Plain Sight/Do we already have AI Fatigue?

Do we already have AI Fatigue?

Amlan Chakravarty
Amlan Chakravarty
September 7, 2025
4 min read
Do we already have AI Fatigue?

Image Source - Nano Banana

My Sunday afternoon scroll through of tech news led me to this article, Taco Bell rethinks AI Drive Through after man orders 18,000 cups of water. My first reaction was to the absurdity of the number. 18,000 cups? No one could possibly have that much patience, because I certainly don't. But this incident made me wonder: are we already experiencing AI fatigue?

The image of someone gaming a drive-through AI system just to talk to a human felt like a perfect metaphor for where we are in 2025. Not the triumphant AI future we were promised, but something more complex.

A couple of weeks ago, MIT released a report claiming that 95% of generative AI projects are failing. LinkedIn gurus and media commentators quickly jumped on this, with opinions ranging from "AI is snake oil" to "MIT has lost all credibility." But amid this noise, the real message was overlooked.

I believe what the report actually reveals isn't that AI is ineffective, but that we're addressing the wrong problems and implementing AI where it simply doesn't belong.

Take Taco Bell as a perfect example. Drive-through ordering functioned decently well before. Was an AI "solution" the right solution?

The 95% failure rate becomes entirely logical when you consider that companies are attempting to automate interactions that customers genuinely value, or trying to solve non-existent problems.

The Copycat Trap: Popular ≠ Applicable

The dangerous pattern playing out across the industry is simple:

See success → Copy workflow → Miss context entirely.

Companies observed ChatGPT's massive adoption and hastily concluded they needed chatbots everywhere. They watched AI image generation go viral and shoehorned AI into design workflows where it created more friction than value.

The MCP (Model Context Protocol) server trend perfectly illustrates this trap. Companies rushed to release MCP servers to ride the AI hype wave, but end users aren't adopting them because they don't solve real pain points. It's classic "solution looking for a problem" syndrome—like building mobile apps that merely replicate desktop functions without considering whether users actually need a mobile interface.

We're still early in the AI adoption curve. Effective use cases are being discovered through experimentation, not through corporate strategy sessions. What works brilliantly in one context often fails completely in another.

A clear fatigue cycle is unfolding before our eyes.

------------------------------

What the task requires — Continue the essay on AI fatigue from its last sentence, "A clear fatigue cycle is unfolding before our eyes."

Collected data
------------------------------

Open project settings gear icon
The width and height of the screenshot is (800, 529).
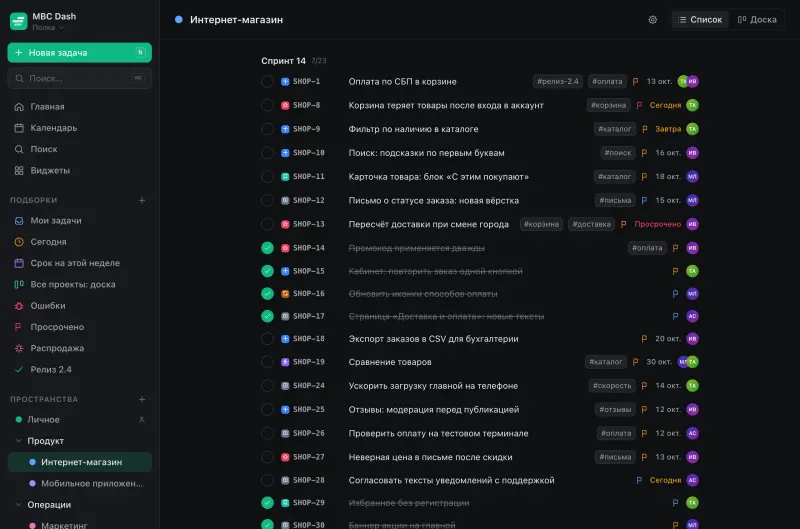(653, 20)
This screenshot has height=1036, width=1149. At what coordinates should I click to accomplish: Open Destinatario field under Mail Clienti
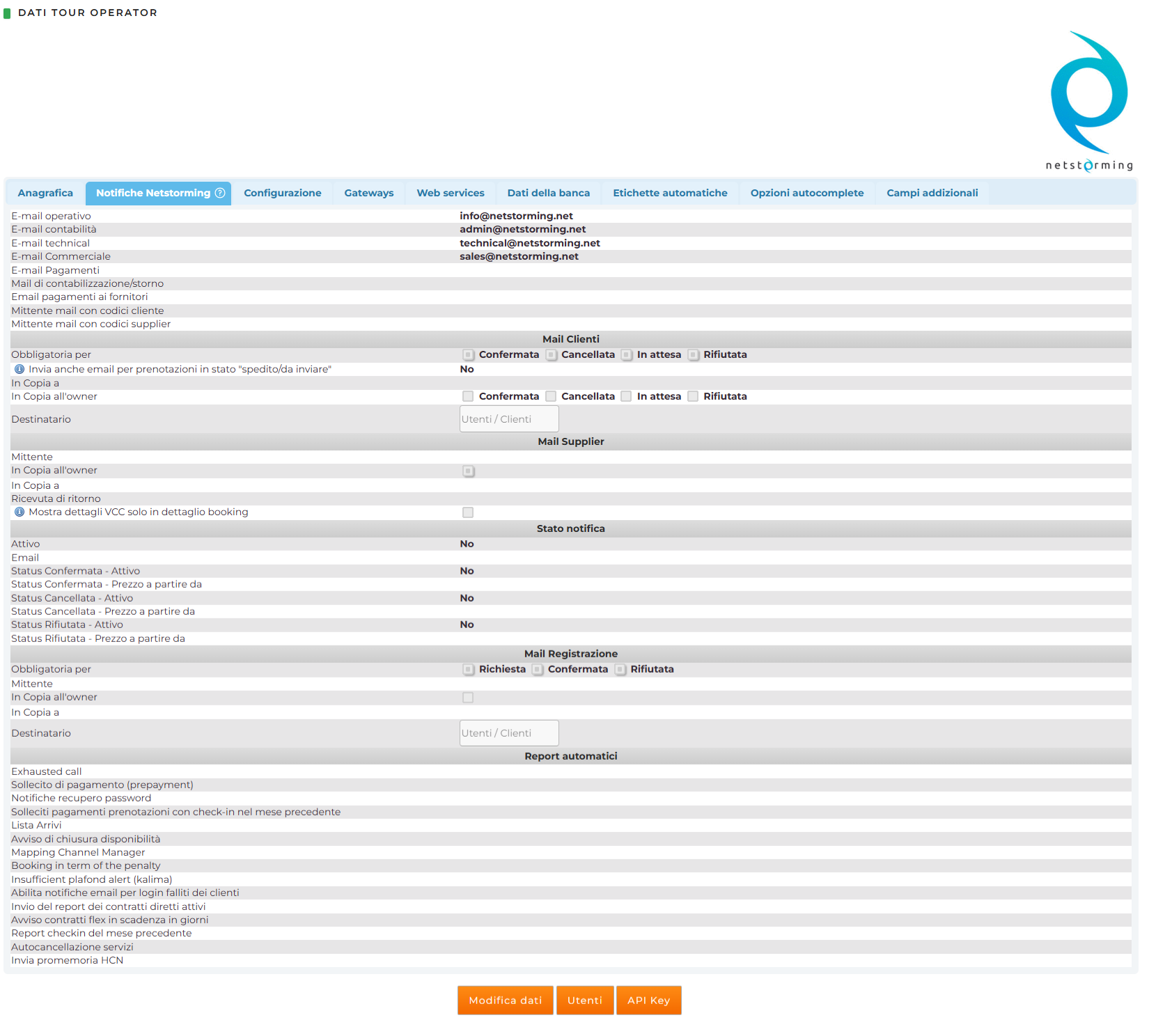pos(509,419)
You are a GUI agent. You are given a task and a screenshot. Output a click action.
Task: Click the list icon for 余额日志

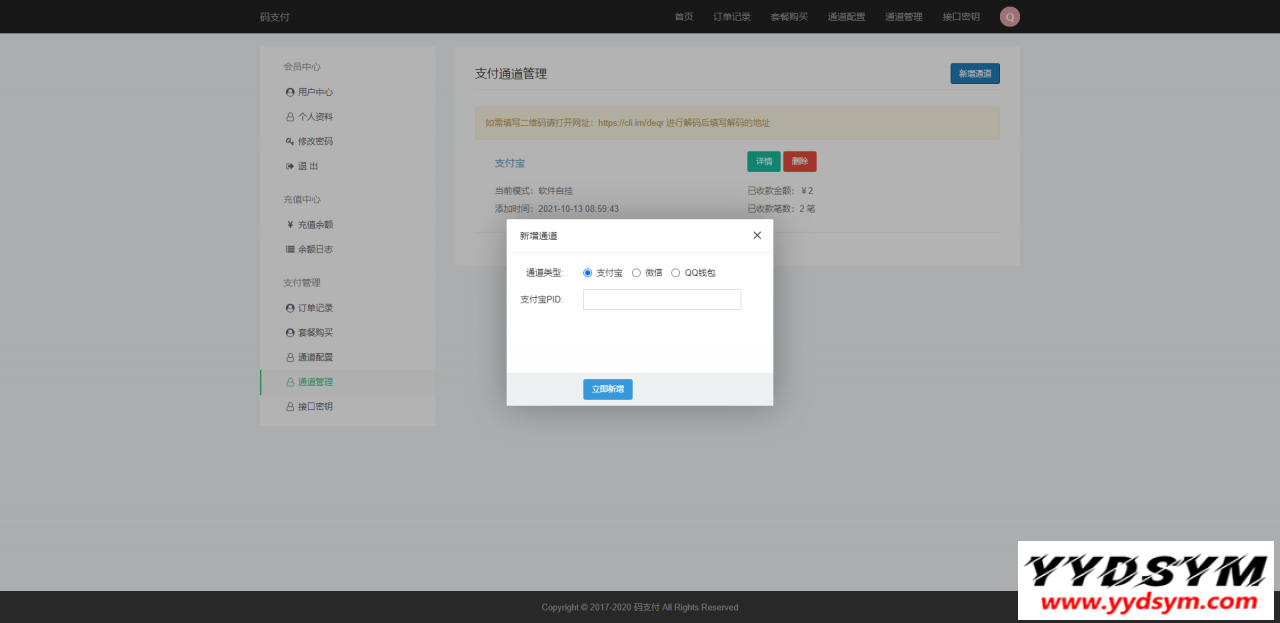[x=290, y=249]
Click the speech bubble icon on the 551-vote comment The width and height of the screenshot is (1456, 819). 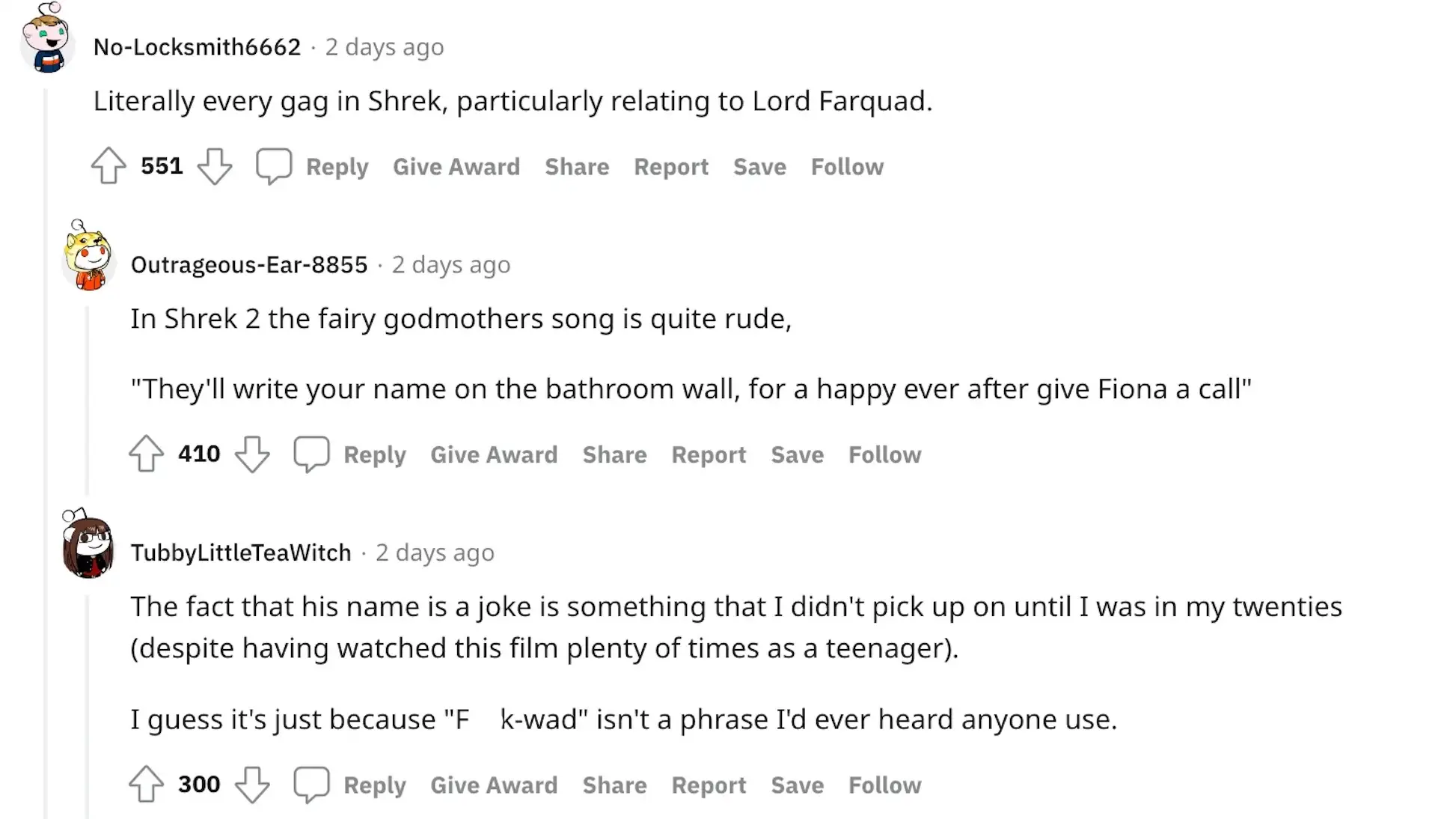[x=275, y=166]
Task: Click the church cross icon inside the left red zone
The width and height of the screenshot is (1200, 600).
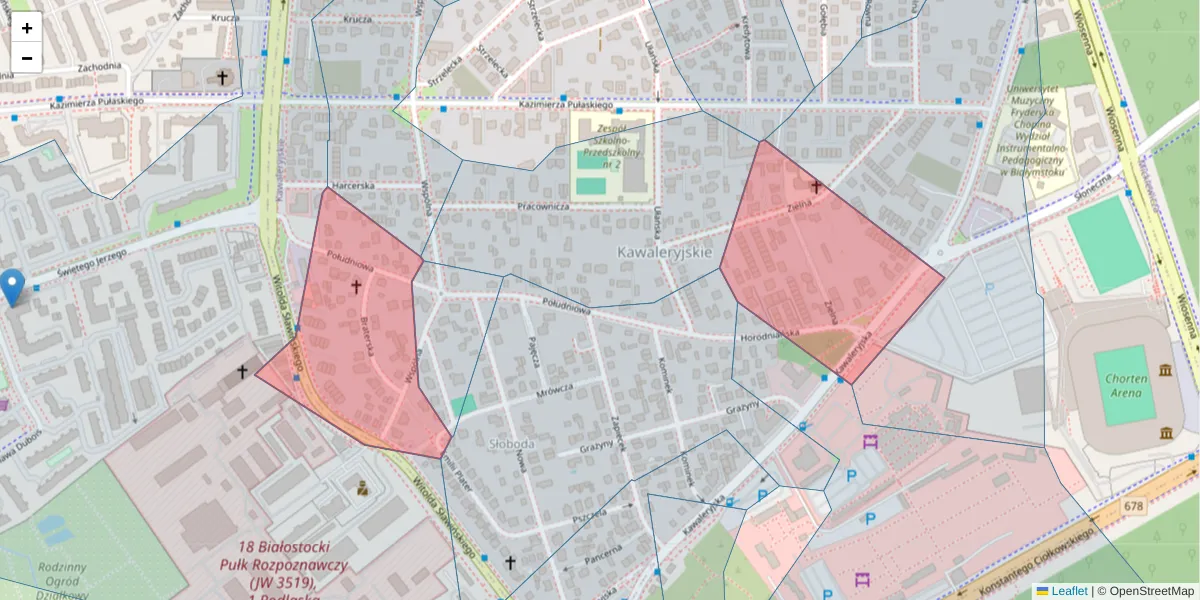Action: click(x=356, y=288)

------------------------------

Result of the task —
The novelty phase ("Wow, AI can take my order!") quickly turns to frustration ("Why is this harder than talking to a person?"), then active resistance ("How do I bypass this system?"), and finally rejection ("I actively avoid AI options when available").

When people order absurd quantities to overwhelm the AI and force human connection, they're providing valuable feedback about the mismatch between company intentions and customer preferences.

From my experience, successful AI adoption is deeply personal and contextual today. Each person's relationship with AI is unique. I might use AI for writing help, you for coding assistance, someone else for image editing. No two workflows are identical, yet we keep trying to force one-size-fits-all experiences onto diverse use cases.

Listening to Resistance

The path to effective AI integration perhaps lies at the intersection of technology and human experience. When we observe the most effective AI systems in action, certain patterns emerge:

They acknowledge human agency by preserving choice. They address genuine friction points rather than manufactured ones. They empower users to determine their level of engagement. And perhaps most importantly, they often operate behind the scenes, enhancing experiences without demanding attention.

As we continue to explore this landscape, returning to first principles will help us discern where AI creates genuine value versus where it merely adds complexity.

Every technological revolution faces this recalibration moment when initial hype encounters practical reality. The dot-com bubble burst refined the internet. Early smartphone limitations shaped mobile computing. Enterprise resistance transformed cloud adoption. Now AI faces its "water cup moment".

And perhaps that's exactly how it should be.

What has been your experience with AI integrations? Have you encountered situations where AI creates more friction than it solves? Or have you found yourself trying to bypass an AI system to reach a human? We would love to hear your stories. Reach out to us plainsight@wyzr.in

Thanks for reading this edition of Plain Sight! If you found it valuable, please share it with friends who might enjoy it.

What we are reading this week

“With more data, we’ll have more correlation, but not more causation.”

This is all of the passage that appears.